## The problem:
Keeping every line intact, print the records that follow.

Saved entries:

----------

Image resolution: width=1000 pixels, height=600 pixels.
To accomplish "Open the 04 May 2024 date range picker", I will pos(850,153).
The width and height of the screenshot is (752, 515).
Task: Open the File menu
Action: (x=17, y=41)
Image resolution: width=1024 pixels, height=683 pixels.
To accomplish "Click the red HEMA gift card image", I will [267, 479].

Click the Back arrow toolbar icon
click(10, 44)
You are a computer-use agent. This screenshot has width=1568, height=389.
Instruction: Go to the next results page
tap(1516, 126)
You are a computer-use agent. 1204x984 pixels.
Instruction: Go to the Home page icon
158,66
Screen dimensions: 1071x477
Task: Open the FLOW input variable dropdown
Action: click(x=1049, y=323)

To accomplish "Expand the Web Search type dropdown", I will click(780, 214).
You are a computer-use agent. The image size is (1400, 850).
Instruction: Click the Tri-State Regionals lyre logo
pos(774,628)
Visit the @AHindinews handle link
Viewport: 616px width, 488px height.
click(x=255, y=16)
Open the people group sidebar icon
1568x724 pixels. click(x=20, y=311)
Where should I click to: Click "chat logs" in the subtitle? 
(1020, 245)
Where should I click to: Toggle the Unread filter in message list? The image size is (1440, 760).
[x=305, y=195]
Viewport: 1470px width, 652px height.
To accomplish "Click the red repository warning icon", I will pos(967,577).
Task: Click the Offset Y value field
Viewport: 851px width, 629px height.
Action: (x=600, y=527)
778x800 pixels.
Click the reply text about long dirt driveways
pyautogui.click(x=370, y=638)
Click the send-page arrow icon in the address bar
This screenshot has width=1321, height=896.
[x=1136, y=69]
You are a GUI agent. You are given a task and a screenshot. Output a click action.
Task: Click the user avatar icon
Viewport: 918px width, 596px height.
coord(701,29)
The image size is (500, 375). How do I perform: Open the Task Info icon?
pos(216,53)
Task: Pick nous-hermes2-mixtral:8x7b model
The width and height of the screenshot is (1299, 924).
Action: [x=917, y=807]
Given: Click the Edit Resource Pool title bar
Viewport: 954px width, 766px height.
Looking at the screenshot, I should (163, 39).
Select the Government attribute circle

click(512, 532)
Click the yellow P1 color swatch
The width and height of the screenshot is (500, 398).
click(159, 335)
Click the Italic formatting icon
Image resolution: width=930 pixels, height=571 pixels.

----------

## Exercise result:
Image resolution: width=1000 pixels, height=600 pixels.
To accomplish "Open the 04 May 2024 date range picker", I will pos(850,153).
The width and height of the screenshot is (752, 515).
Task: Open the File menu
Action: (x=17, y=41)
Image resolution: width=1024 pixels, height=683 pixels.
To accomplish "Click the red HEMA gift card image", I will [267, 479].

Click the Back arrow toolbar icon
click(10, 44)
You are a computer-use agent. This screenshot has width=1568, height=389.
Instruction: Go to the next results page
tap(1516, 126)
You are a computer-use agent. 1204x984 pixels.
Instruction: Go to the Home page icon
158,66
Screen dimensions: 1071x477
Task: Open the FLOW input variable dropdown
Action: click(x=1049, y=323)

To accomplish "Expand the Web Search type dropdown", I will click(780, 214).
You are a computer-use agent. The image size is (1400, 850).
Instruction: Click the Tri-State Regionals lyre logo
pos(774,628)
Visit the @AHindinews handle link
Viewport: 616px width, 488px height.
click(x=255, y=16)
Open the people group sidebar icon
1568x724 pixels. click(x=20, y=311)
Where should I click to: Click "chat logs" in the subtitle? 
(1020, 245)
Where should I click to: Toggle the Unread filter in message list? The image size is (1440, 760).
[x=305, y=195]
Viewport: 1470px width, 652px height.
To accomplish "Click the red repository warning icon", I will pos(967,577).
Task: Click the Offset Y value field
Viewport: 851px width, 629px height.
Action: (x=600, y=527)
778x800 pixels.
Click the reply text about long dirt driveways
pyautogui.click(x=370, y=638)
Click the send-page arrow icon in the address bar
This screenshot has width=1321, height=896.
[x=1136, y=69]
You are a GUI agent. You are given a task and a screenshot. Output a click action.
Task: Click the user avatar icon
Viewport: 918px width, 596px height.
coord(701,29)
The image size is (500, 375). How do I perform: Open the Task Info icon?
pos(216,53)
Task: Pick nous-hermes2-mixtral:8x7b model
The width and height of the screenshot is (1299, 924).
Action: [x=917, y=807]
Given: Click the Edit Resource Pool title bar
Viewport: 954px width, 766px height.
Looking at the screenshot, I should (163, 39).
Select the Government attribute circle

click(512, 532)
Click the yellow P1 color swatch
The width and height of the screenshot is (500, 398).
click(159, 335)
Click the Italic formatting icon
Image resolution: width=930 pixels, height=571 pixels.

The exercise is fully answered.